_Task statement_
Which lines of the entries contain the string "computer"? Copy each of them.

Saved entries
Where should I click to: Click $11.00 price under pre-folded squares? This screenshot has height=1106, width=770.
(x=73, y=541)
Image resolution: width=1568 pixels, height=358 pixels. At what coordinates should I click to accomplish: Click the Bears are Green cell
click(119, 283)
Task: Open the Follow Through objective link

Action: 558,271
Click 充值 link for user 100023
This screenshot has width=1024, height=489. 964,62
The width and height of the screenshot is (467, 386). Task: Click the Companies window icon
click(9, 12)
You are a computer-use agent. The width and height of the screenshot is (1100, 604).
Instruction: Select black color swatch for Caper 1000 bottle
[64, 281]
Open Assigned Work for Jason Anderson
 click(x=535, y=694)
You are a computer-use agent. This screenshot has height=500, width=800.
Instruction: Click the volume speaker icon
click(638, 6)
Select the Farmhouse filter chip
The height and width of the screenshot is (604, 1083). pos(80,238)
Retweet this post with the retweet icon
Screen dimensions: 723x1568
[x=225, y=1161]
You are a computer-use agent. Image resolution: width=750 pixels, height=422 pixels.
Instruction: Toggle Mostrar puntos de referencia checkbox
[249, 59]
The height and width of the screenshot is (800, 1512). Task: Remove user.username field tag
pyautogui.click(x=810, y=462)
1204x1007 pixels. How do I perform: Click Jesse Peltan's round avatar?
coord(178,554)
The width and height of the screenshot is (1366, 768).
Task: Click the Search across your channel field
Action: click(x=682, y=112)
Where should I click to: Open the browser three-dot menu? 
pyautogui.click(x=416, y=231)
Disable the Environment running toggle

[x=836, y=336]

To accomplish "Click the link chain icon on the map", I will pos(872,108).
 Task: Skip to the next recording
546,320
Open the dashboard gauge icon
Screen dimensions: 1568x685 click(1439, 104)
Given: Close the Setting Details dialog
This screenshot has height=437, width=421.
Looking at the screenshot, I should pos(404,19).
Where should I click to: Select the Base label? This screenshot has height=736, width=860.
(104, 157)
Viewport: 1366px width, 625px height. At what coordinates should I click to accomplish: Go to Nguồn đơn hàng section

_Task output_
You are a computer-use agent. The width and height of the screenshot is (1100, 604).
You are a computer-use agent. This screenshot has height=500, width=800.
You are a computer-use agent. Image resolution: width=750 pixels, height=422 pixels.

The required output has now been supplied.